The Jewish community has often been challenged to find balanced ways to maintain a healthy relationship with its margins, whether that’s its radical bohemia that bucks up against the norms, or zealots – from the sicarii who slashed daggers against their fellow Jews during the final days of the Second Temple to Itamar Ben Gvir, who pollutes our mainstream with racism, or Bezalel Smotrich and the twisted political party “Noam” who do the same sickeningly with homophobia. The current Prime Minister dumped all of this refuse of refusal to live in harmony into the well from which all of us must now drink for a while.
Pollution of our sources of sustenance and community is a tragedy, but it is not destiny.
The conundrum of religiously nuanced societies like Israel getting tangled up in extremes was described by German sociologist Max Weber more than a century ago. Weber taught that the covenantal systems like Judaism, Christianity, and Islam function within the tension of two competing energies. On one side of his scale of religion rests charismatic or prophetic sensibilities. The most enduring societies manage to balance the tension inherent between spirit and structure, charisma and covenant, the tension between the fringes. But when those strings are pulled too tight, religious structures entropy and tear and oppression ranging from everyday meaninglessness to authoritarianism and systemic religious violence emerge. Look out the window if you need proof.

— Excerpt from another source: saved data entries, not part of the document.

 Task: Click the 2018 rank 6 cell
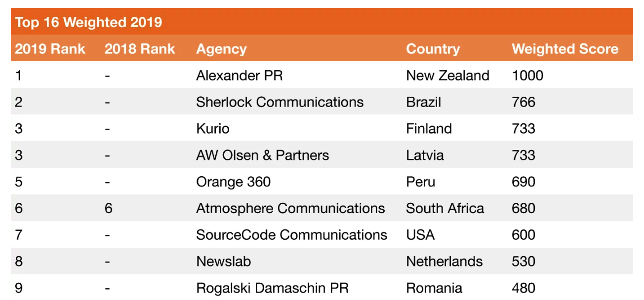pyautogui.click(x=109, y=209)
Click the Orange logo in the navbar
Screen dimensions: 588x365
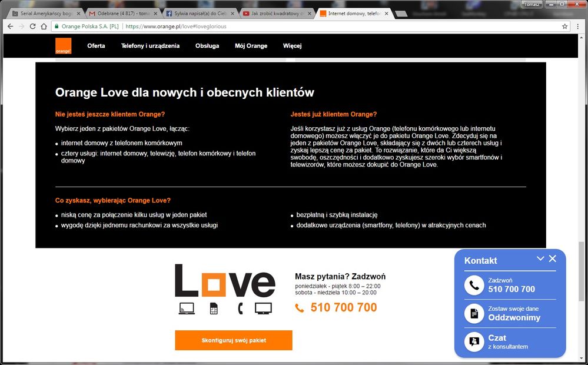pos(64,46)
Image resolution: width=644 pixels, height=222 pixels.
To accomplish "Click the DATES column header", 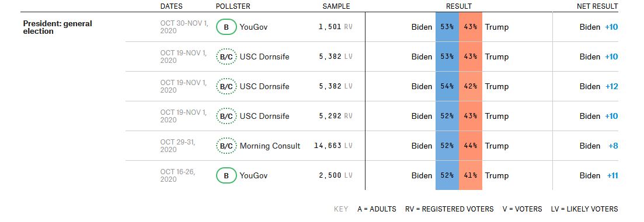I will pos(171,6).
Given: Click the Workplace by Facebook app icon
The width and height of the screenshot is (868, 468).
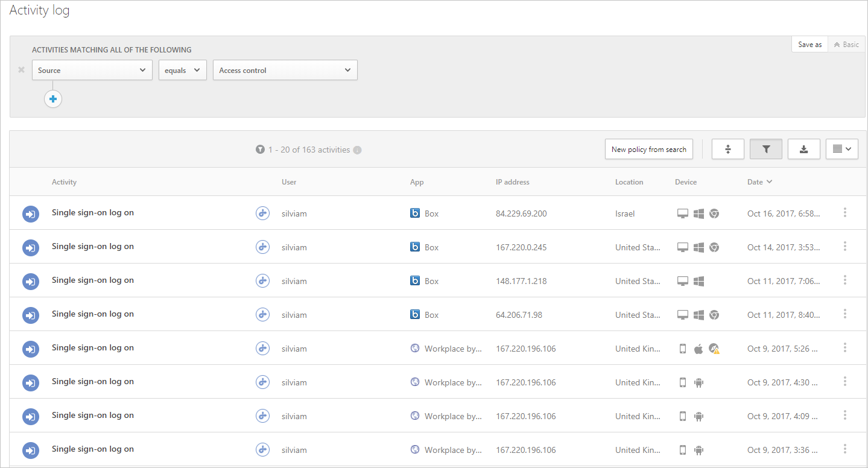Looking at the screenshot, I should (x=416, y=348).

Yet Weber also suggested the possibility of religious figures and movements that might emerge to salvage the “soul” trapped in fossilized covenants, in that tight weave of strands of meaning and practice and skill that hold together the whole. “No one knows who will live in this cage in the future,” he said in The Protestant Ethic and the Spirit of Capitalism (1904),
or whether at the end of this tremendous development entirely new prophets will arise, or there will be a great rebirth of old ideas and ideals.

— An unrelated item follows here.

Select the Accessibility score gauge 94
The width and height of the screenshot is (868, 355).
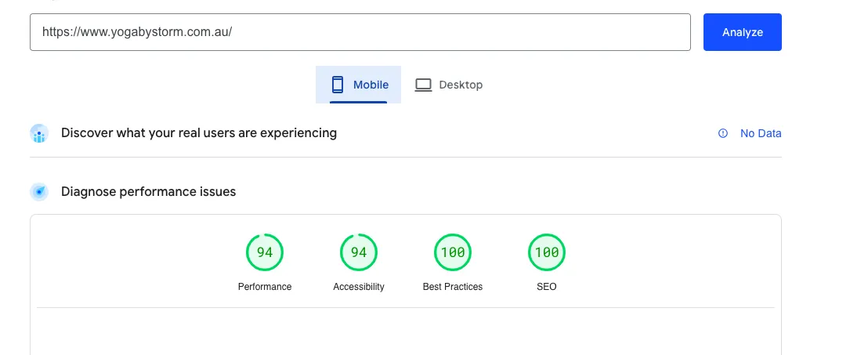point(359,252)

Leaders and seekers who challenge us from the fringes all have something important to say. Nationalism, fear, simmering hatreds and prejudices. Innovation, equal rights for different kinds of people, re-enchanting tradition. These are all part of the intricate, interconnected weave of a people that must seek balance for a community or a nation to thrive.
The fringes tell us that harmony, not strife, is our destiny every morning when we put them on, bind them together, and remember a commandment to bring us closer to the Divine even as we draw the four corners of the world in all of its differences together too.
Our maps, our divisions, our fears, what connects us – if you want to know where it hurts and where we need hope, look to the fringes.